Any two metal plates placed in close proximity to each other and connected to a battery will produce a charge between the plates. The plates remain charged even though no current flows through the circuit. With this in mind, we can think of the capacitor as a device to store electricity. The charge which a capacitor develops is proportional to the voltage and the ability of the capacitor to hold a charge. This ability to hold a charge is termed capacitance. The larger the plate area and the smaller the space in between the plates, the greater the capacitance. The capacitance also depends upon the kind of insulating material between the plates. The material between the plates is called dielectric and the relationship it has to holding a charge is termed the dielectric constant. Air has a reference dielectric constant of 1, glass a dielectric constant of 7.8, and titanium 140.

Plates can be stacked together alternating connections to every other plate to form a multiple plate capacitor - with additional capacity added with each pair of plates attached. The unit of capacitance is the farad. This is usually too large a measurement so the microfarad (uF) (1/1,000,000 farad) is used. One microfarad is equal to one picofarad.

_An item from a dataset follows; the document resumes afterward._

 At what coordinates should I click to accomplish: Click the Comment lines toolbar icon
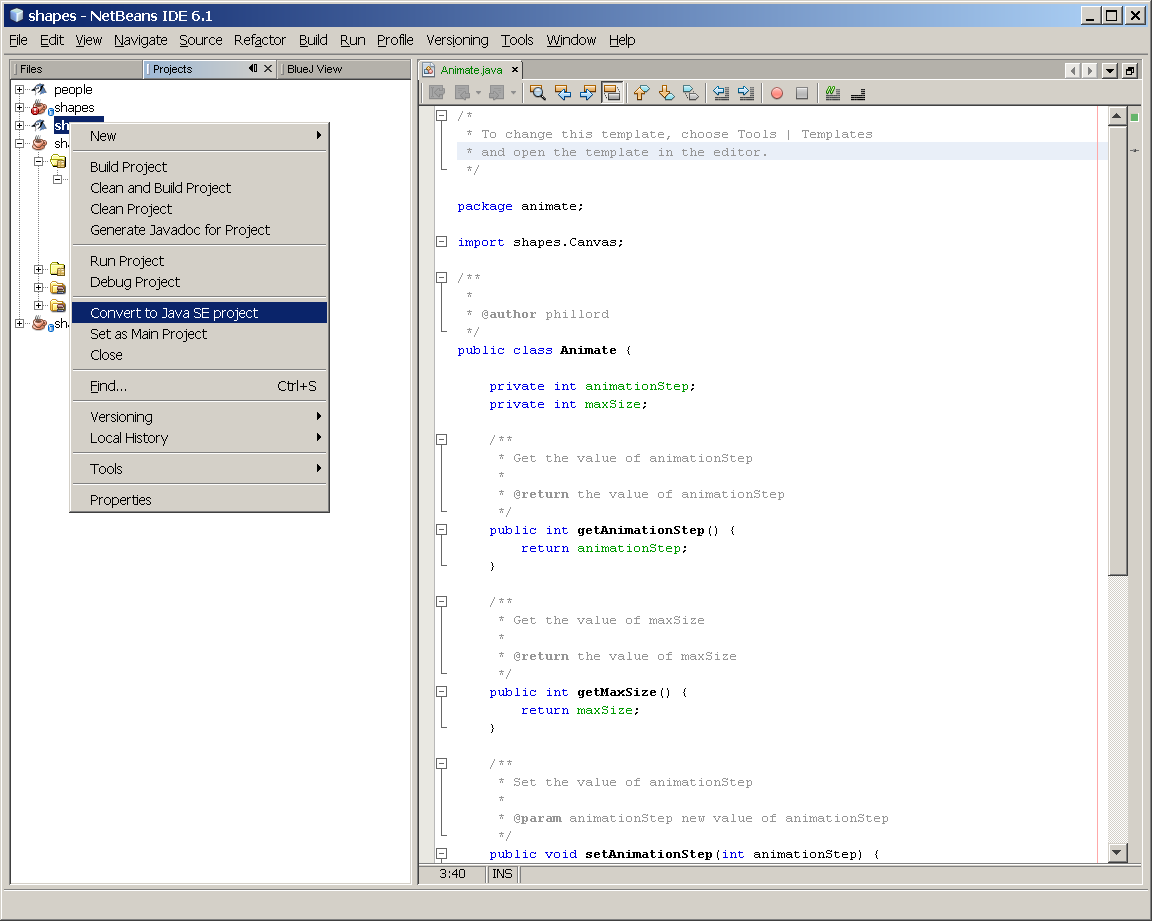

In dealing with high voltage circuits, the breakdown voltage is important. We do not want the capacitor to spark and lose its charge. This depends upon the thickness as well as the character of the dielectric. This voltage is not directly proportional to the thickness because doubling the thickness does not quite double the breakdown voltage (but would be close for practical purposes). Simply put, to withstand high voltage, the dielectric must be thicker, but the thicker the dielectric, the smaller the capacitance for a given area. A high voltage capacitor must have more plate area than a low voltage capacitor of the same capacitance. This normally makes for a physically large device.

The formula for determining the capacitance is C=0.224 x K x A/d (n-1). C is the capacitance in picofarads, K is the dielectric constant of the material between the plates, A is the area of one side of one plate in square inches, d is a separation of plate surfaces in inches and n is the number of plates used. A table of dielectric constants /breakdown voltages per .001" is given at the end of this article.

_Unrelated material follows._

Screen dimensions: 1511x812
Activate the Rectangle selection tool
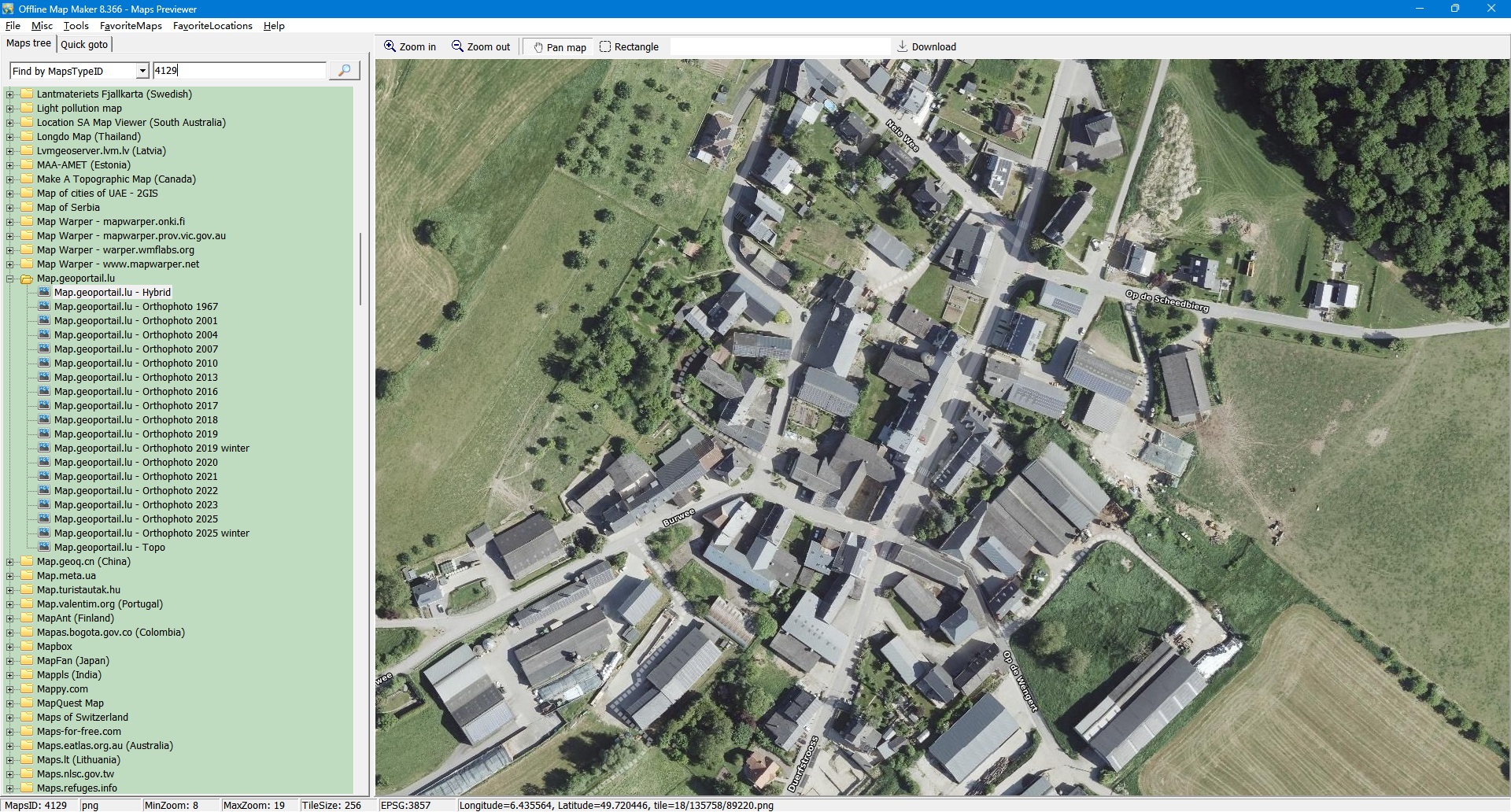[x=605, y=46]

Now that we understand what a capacitor is, how it physically is formed and the rule for putting it together, let's look at several dielectric materials with their dielectric constant and breakdown or puncture voltage. The puncture voltage is the number of volts required to arc across a 0.001 inch gap. Notice how much better some dielectrics are than others as well as the ability of some materials to withstand high voltages. For example, by using window glass instead of air, the capacitance can be increased 7.5 times. The puncture voltage is increased 10 times allowing one to decrease the space in between the plates, thus raising the capacity even more.

Getting down to the meat of the subject, the capacitor plates can be made up of almost any conductor, these can be copper plates, aluminum foil, one-sided printed circuit boards, etc. The dielectric can be air, glass, mineral oil, etc. The spacing can be adjusted to withstand the voltages involved, i.e., an air capacitor with a voltage rating of 20,000 volts would require spacing's in the order of one inch. By moving to glass, one could consider spacing of 0.1 to 0.2 inches.

Take, for example: we develop a capacitor using air (the dielectric constant is 1). We use a plate with an area of 36 square inches (6" x 6"). We used 20 plates separated one inch apart. We end up with 153 picofarads or 0.000153 microfarads. If we go to castor oil, we develop 720 picofarads because we have used oil instead of air which has a much, much better dielectric constant. Let's reduce the spacing to 1/2-inch (better breakdown voltage). We now develop 1,440 picofarads or .00144 microfarads (the closer spacing gives us 10 times more capacitance). We are talking about a capacitor in the order of 7"x7"x12. By using window glass, plates 10"x10" separated 3/10", which should be fairly safe, and 20 plates, we develop .011 microfarads or 11,000 picofarads. Moving to 40 plates, we develop .0227 microfarads which would be quite reasonable for most systems.